ClickHouse provides a variety of table engines that define how data is physically stored, merged, deduplicated, and aggregated. Choosing the appropriate engine is crucial for designing scalable, performant data pipelines — especially in analytics platforms where raw event ingestion and pre-aggregation coexist. Airfold runs Clickhouse in the backend, for more deep dive details make sure to check Clickhouse documentation on Table Engines. In Airfold, the following are the most commonly used engines:

MergeTree

MergeTree is the foundational engine in ClickHouse, optimized for high-volume data ingestion and fast analytical queries. It supports background merging of data parts, primary key indexing, and partitioning.

Key Features:

  • Stores data sorted by a primary key, enabling fast range scans
  • Breaks data into granules (~8192 rows) for efficient index pruning
  • Supports partitioning (e.g., by day/month) for retention and query optimization
  • Merges data parts in the background to reduce small parts and reclaim space
  • Ideal for append-only data like web events, logs, and telemetry

Common Use Cases:

  • Event tracking (e.g., web_events, page_views)
  • Session reconstruction from time-series data
  • Time-partitioned storage with retention logic

ReplacingMergeTree

ReplacingMergeTree extends MergeTree by adding deduplication capabilities during background merges. It is useful when duplicate or outdated rows are expected, such as from retries or updates.

Key Features:

  • Removes duplicates based on the ORDER BY key during merges
  • If a version column is specified, retains only the most recent version
  • Deduplication happens only during background merges, not on insert

Common Use Cases:

  • Cleaning up duplicates from at-least-once ingestion
  • Storing dimension tables that receive frequent corrections
  • Handling data updates with soft upserts

Deduplication works on the sorting key, not the primary key. Requires correct ordering and optional versioning to work effectively.

AggregatingMergeTree

AggregatingMergeTree is designed to store pre-aggregated data using aggregate function states. It is tailored for analytics workloads where aggregation results are computed once and queried frequently.

Key Features:

  • Stores aggregate function states like sumState(), uniqState(), etc.
  • Merges rows with the same key using merge functions (e.g., sumMerge())
  • Reduces query latency and compute cost for recurring aggregations

Common Use Cases:

  • Materialized views with pre-aggregated metrics (e.g., DAU, conversions)
  • Storing rollup tables for dashboards or reports
  • Efficient support for time-bucketed aggregations

️ Not suitable for raw event storage.

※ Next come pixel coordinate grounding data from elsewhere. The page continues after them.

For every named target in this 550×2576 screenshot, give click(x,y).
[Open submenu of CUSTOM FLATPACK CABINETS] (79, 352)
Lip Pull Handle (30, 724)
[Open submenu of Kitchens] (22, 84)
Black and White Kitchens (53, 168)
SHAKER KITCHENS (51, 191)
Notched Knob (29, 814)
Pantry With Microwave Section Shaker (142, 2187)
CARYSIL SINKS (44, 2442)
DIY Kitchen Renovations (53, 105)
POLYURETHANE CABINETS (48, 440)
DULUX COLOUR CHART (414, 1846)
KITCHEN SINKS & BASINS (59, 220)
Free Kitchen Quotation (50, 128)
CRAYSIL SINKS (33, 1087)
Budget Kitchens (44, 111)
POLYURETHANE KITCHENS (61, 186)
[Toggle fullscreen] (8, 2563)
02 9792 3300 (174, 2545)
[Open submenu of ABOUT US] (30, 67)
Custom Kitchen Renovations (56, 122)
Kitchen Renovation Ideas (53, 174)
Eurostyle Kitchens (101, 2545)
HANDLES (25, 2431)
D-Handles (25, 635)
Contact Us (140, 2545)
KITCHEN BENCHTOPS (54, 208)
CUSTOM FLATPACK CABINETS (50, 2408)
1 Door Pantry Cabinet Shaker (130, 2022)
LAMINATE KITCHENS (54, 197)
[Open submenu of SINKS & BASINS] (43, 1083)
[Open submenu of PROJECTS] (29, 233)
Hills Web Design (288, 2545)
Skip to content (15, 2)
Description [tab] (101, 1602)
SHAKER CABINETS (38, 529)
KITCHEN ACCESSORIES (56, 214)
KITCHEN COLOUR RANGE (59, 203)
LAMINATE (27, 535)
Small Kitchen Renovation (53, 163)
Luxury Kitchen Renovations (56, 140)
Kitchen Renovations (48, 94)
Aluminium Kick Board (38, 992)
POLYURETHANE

Must use aggregate functions when inserting data.

Choosing the Right Engine

Use CaseRecommended EngineRationale
Raw event ingestionMergeTreeFast inserts, no deduplication, full event fidelity
Deduplicated or updated recordsReplacingMergeTreeHandles retries and corrections via background deduplication
Pre-aggregated summariesAggregatingMergeTreeEfficient storage and querying of aggregate function states

By selecting the correct engine per use case, your queries will run much more faster utilizing the mechanics behind each of the engine type, there are many more engine types which you can see at clickhouse docs but these are the main ones you will usually use.